(SUPPLIED RECORDS begins)

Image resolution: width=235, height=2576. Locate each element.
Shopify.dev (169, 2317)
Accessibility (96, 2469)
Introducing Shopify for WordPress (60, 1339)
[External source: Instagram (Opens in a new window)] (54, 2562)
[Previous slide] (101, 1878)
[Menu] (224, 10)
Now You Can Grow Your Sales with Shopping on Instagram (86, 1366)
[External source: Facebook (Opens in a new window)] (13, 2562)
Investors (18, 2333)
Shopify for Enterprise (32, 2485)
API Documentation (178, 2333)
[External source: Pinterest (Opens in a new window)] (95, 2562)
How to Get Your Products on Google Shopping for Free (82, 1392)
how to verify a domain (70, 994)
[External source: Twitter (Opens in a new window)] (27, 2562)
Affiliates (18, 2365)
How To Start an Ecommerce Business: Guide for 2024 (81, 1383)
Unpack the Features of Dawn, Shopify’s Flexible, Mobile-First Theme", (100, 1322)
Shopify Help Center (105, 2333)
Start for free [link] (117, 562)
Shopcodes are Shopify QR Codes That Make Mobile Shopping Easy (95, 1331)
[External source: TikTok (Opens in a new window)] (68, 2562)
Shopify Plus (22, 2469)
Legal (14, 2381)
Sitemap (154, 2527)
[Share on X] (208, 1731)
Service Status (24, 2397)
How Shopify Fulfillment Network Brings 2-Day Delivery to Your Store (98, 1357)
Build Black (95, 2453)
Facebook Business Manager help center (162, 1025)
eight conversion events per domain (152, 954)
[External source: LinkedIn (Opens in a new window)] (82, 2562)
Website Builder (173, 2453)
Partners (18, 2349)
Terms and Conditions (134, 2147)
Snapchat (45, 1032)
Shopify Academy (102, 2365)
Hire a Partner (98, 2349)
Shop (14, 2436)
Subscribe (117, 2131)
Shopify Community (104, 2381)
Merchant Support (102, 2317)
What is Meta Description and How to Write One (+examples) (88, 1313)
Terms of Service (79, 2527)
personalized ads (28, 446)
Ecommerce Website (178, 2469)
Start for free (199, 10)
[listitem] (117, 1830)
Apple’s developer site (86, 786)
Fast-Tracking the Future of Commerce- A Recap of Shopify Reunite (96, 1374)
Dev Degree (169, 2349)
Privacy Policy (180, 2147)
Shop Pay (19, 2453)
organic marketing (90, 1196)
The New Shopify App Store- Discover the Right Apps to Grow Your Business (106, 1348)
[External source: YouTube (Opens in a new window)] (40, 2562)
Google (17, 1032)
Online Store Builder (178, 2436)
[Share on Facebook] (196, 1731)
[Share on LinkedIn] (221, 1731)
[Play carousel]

(SUPPLIED RECORDS ends)

Which lines of the data above contain the string "Share"? Copy each of them.

[Share on X] (208, 1731)
[Share on Facebook] (196, 1731)
[Share on LinkedIn] (221, 1731)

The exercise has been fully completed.